Mechanical design of energy batteries is an interdisciplinary field that integrates mechanics, electrochemistry, and materials science. It focuses on the multi-scale advanced structural design and performance optimization of energy batteries under multi-physics fields. The research aims to optimize battery design by deeply analyzing the mechanical behavior of battery materials, electrochemical processes, and their interactions, thereby improving battery safety, energy density, and cycle life. It encompasses comprehensive technologies from material selection and microstructure design to system-level integration, aiming to advance energy battery technology through innovative structural designs and material applications to meet the growing demand for energy storage.

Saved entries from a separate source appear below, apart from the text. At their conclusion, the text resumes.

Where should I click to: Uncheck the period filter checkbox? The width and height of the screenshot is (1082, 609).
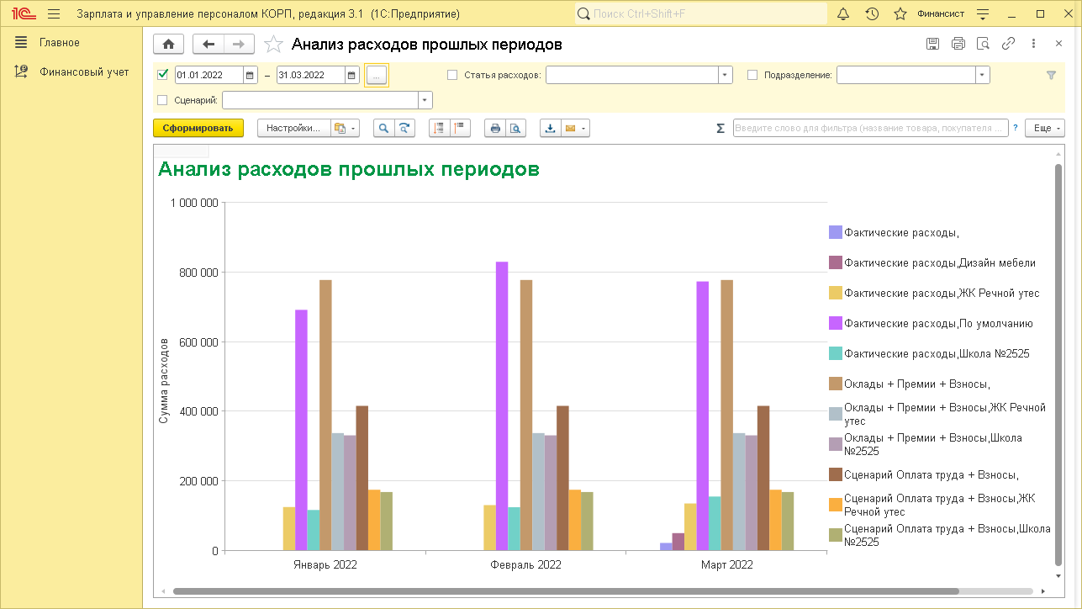(163, 75)
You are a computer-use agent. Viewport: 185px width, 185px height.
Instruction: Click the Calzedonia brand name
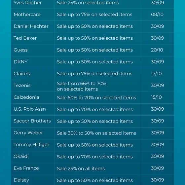coord(26,97)

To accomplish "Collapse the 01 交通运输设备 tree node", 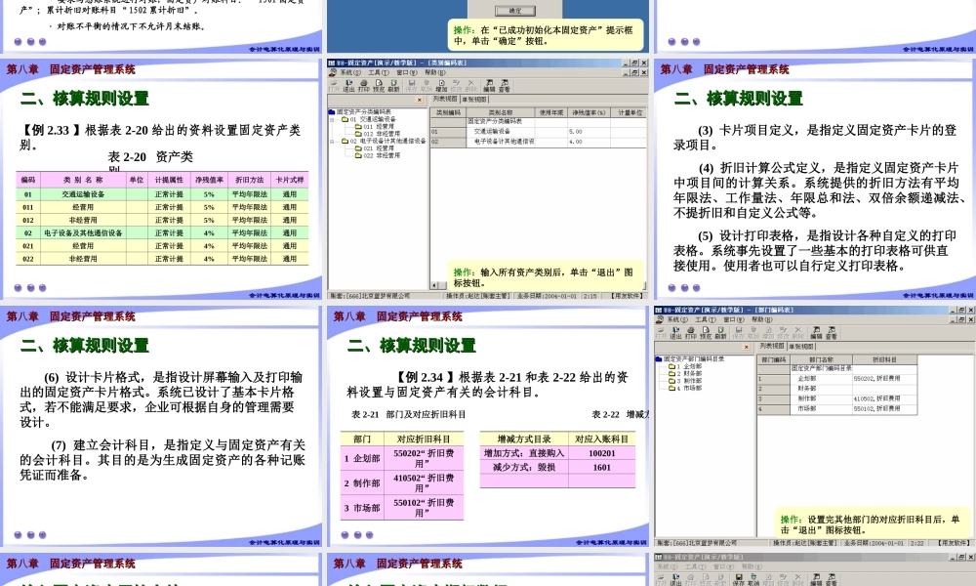I will [x=331, y=119].
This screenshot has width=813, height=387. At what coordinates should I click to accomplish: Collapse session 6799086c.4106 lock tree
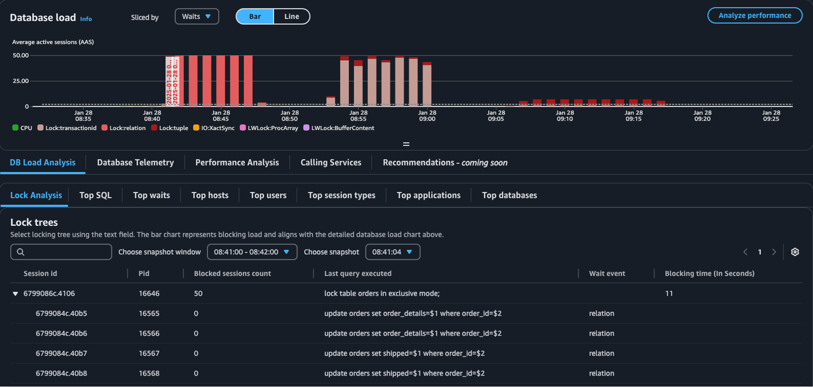click(x=15, y=294)
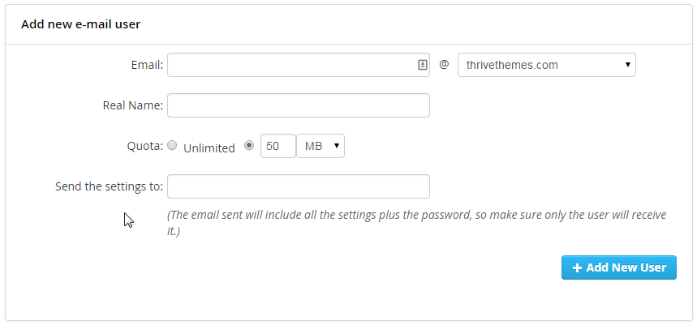Open the MB quota unit dropdown

pos(321,146)
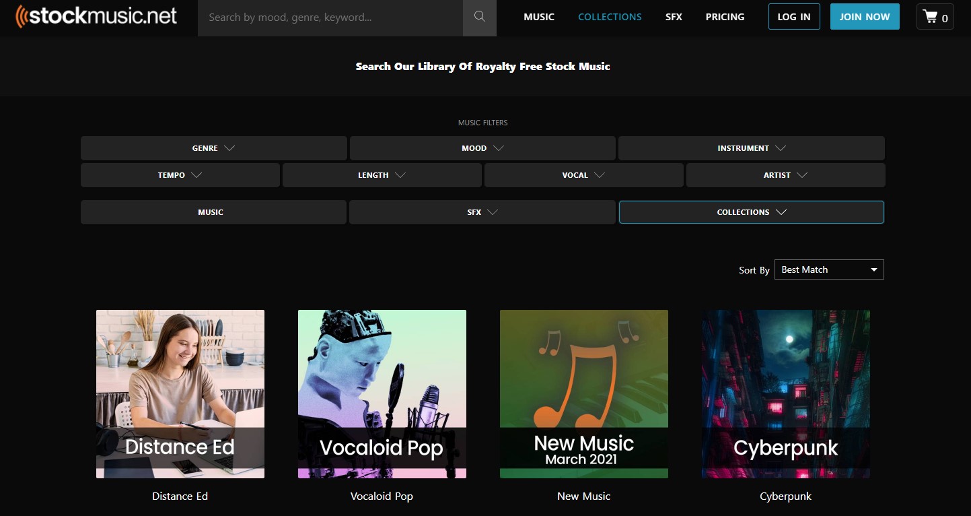Click the magnifying glass search icon

pyautogui.click(x=479, y=17)
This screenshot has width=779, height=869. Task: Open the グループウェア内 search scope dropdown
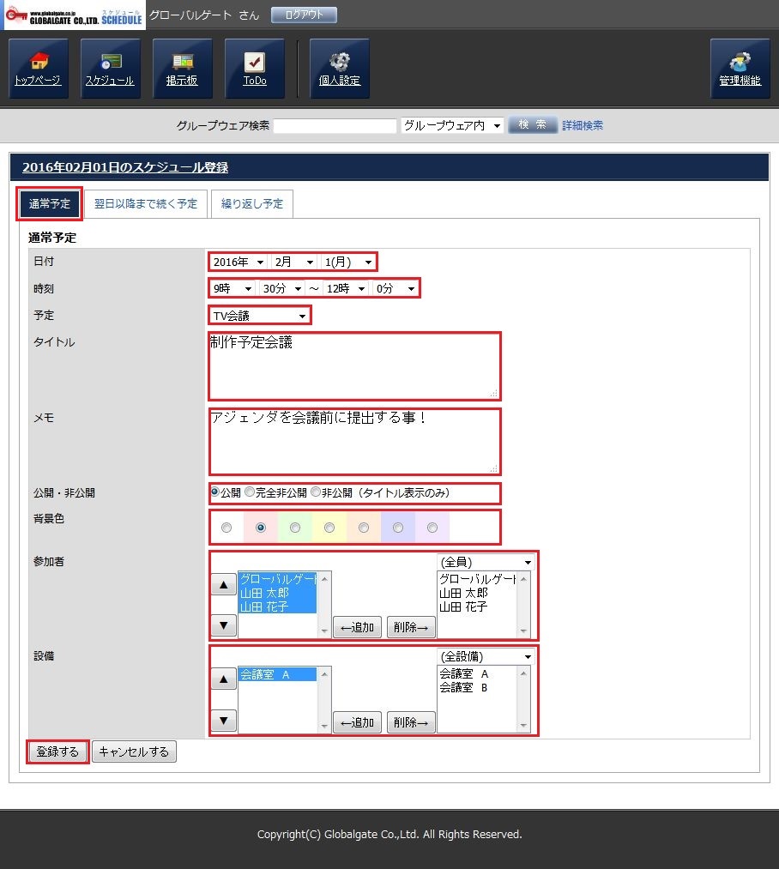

n  Electro-chemo-mechanics

This research is mainly put stress on lithium-ion batteries and other energy devices, focusing on the coupling mechanisms between mechanical deformation and failure, ion transport, and electron transfer at different scales. It also investigates the non-equilibrium reaction kinetics and builds theoretical models that bridge structures, particles, electrodes, and cells across scales. The field develops multi-physics field design theories and optimization methods (involving electric, electrochemical, mechanical, and thermal fields), and creates in‑situ characterization instruments and non-destructive testing technologies for battery service conditions. Electrochemical solid mechanics addresses critical national strategies for carbon neutrality and scientific frontiers, featuring strong interdisciplinary collaboration and the characteristics of a novel subject field.

n  Advanced Battery Structural Technology

This area focuses on enhancing battery performance—such as energy density, power density, safety, and lifespan—through innovative structural designs. It involves optimal selection of battery materials, electrode structure design, and overall battery structure optimization. By employing multi-scale simulation and in‑situ experimental validation, it aims to achieve synergistic optimization of multi-physics interactions within batteries, thus improving overall performance.

n  Intelligent Battery Sensing Technology

Intelligent battery sensing technology refers to the integration of sensors within batteries to monitor real‑time operational status, including temperature, pressure, strain, and gases. The main goal is to develop high‑precision, high‑stability sensors along with corresponding data acquisition and processing systems for real‑time evaluation and early warning of battery health conditions (e.g., “Wireless transmission of internal hazard signals in Li‑ion batteries,” Chen et al., Nature, 2025). These technologies also support the design of new battery models and optimization of charging strategies and maintenance plans. As a key enabler of intelligent battery management systems, intelligent sensing technology is especially important for electric vehicles and large-scale energy storage applications.